This report covers observations and conditions just prior to the start of the 2015 bloom. We anticipate posting the first of the daily Bloom Reports sometime during the second week of February.
Taken in Kern County, the first of this report’s photos presents a sample of the operations underway in the southern San Joaquin, with a sweeper moving previously shaken mummy nuts into a windrow for destruction by flail mowers, and bee hives placed at the edge of an orchard in the western area of the county. Our final image shows an advanced example of the early blooming Neplus moving into the green tip stage near the Kern County community of McFarland, while our feature image provides a glimpse down the row of the Nonpareil and Monterey varieties in Madera County.
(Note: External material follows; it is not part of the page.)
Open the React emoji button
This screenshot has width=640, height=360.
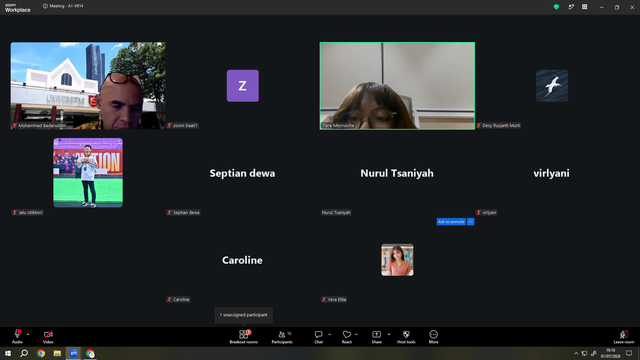(347, 337)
A series of storms passing over California during December gave all in the region hope that the drought conditions plaguing the state may be drawing to an end. While the rainfall totals experienced in the southern San Joaquin may not be impressive to observers in the northern end of the state, accumulations of approximately two inches in December provided some degree of hope. However, while areas of the southern San Joaquin Valley did receive a few showers during January as weak storms brought tropical moisture into the southern state, January 2015 has gone into the books as one of the driest in recorded history with no more than a tenth of an inch of rain reported during the month.
Obviously, water remains a prime consideration for all growers in the southern San Joaquin Valley. Growers continue to service wells throughout the region and develop new ones as equipment become available. Irrigation continues in many area of the region as growers with water available have started supplying water to the orchards, attempting to fill the root zone to optimum levels prior to the start of the bloom. All in the region were hopeful that the rain received in December would continue throughout the winter, bringing much-needed snow to the Sierra Nevada watershed while also helping to leach impurities from the orchard soils. Unfortunately, the most recent snow survey by the California Department of Water Resources has set the current snow pack water content at approximately 25% of normal, heightening apprehension of difficulties during the 2015 irrigation season.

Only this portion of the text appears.